La libertà d’informazione, a livello globale e anche nei paesi OCSE, è in netto arretramento e sono sempre meno le realtà che la considerano un bene comune. Un elemento chiave è l’atomizzazione delle opinioni pubbliche, che oggi non riescono più a formare quell’identità collettiva che ha caratterizzato la seconda metà del secolo scorso. Questa frammentazione accelera il declino della libertà d’informazione, mentre la politica – in generale – ne sfrutta l’effetto per i propri scopi. È ciò succede in tutto il mondo con la politica degli autocrati, anche quella progressista sembra impotente di fronte a questo processo d’involuzione perché non comprende appieno le innovazioni tecnologiche alla base di questi cambiamenti. E quindi anche le forze progressiste non sono in grado di guidare processi informativi adeguati.
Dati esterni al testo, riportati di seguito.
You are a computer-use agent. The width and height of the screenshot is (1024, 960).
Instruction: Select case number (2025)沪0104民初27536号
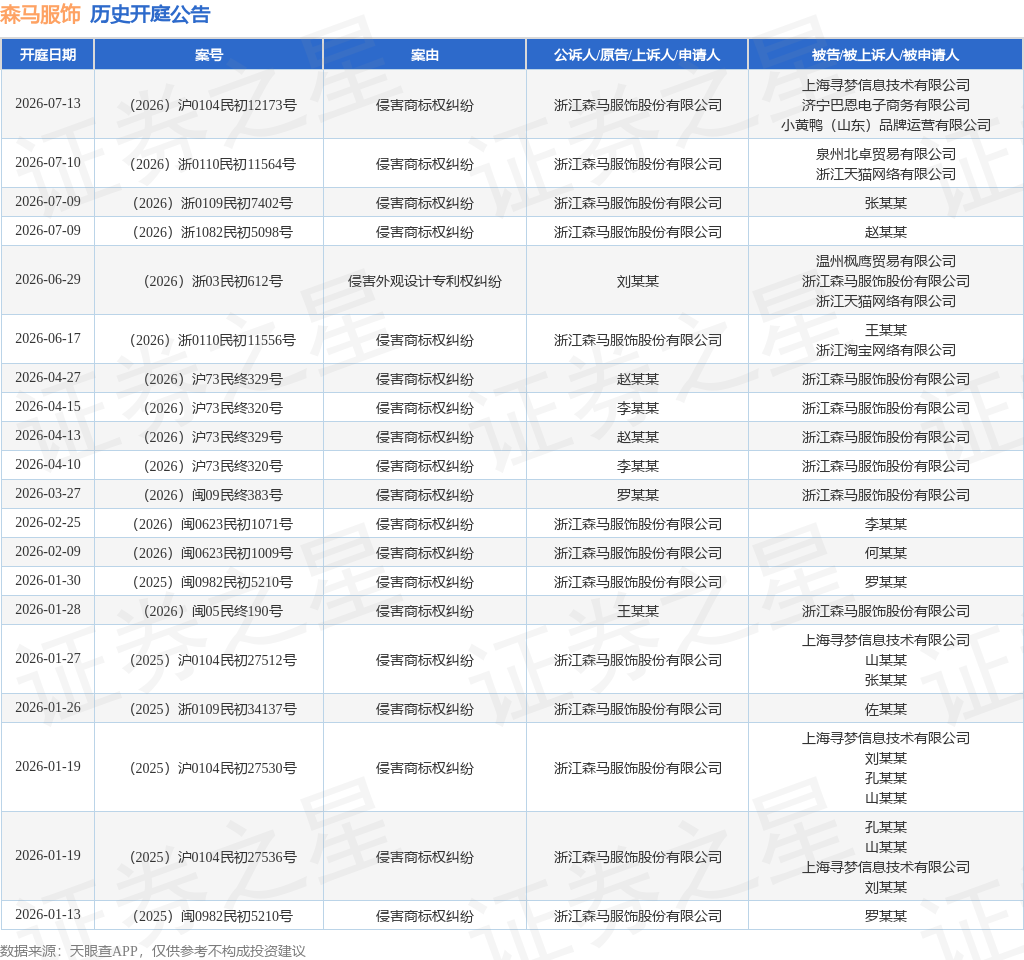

E il mondo dell’informazione si trova davanti a una nuova sfida: l’intelligenza artificiale. Una rivoluzione copernicana, che rischia di automatizzare l’ultima attività umana ancora poco toccata dalla digitalizzazione: il lavoro della conoscenza. E, di conseguenza, anche il giornalismo, o più precisamente la produzione delle unità informative – se vogliamo adottare un lessico più tecnico e industriale. Le reti neurali, infatti, hanno meccanismi di funzionamento ancora più complessi e meno trasparenti rispetto agli algoritmi, già criptici, dei social media e dei motori di ricerca. La nuova frontiera per il giornalismo sarà quindi quella di difendere la libertà d’informazione in modo costruttivo, sfruttando al meglio le potenzialità dell’intelligenza artificiale e non rifiutandola tout court. D’altronde, nella storia delle rivoluzioni industriali, chi si è opposto all’innovazione con posizioni acritiche e sterili è sempre stato sconfitto. Lo sapeva bene anche Karl Marx.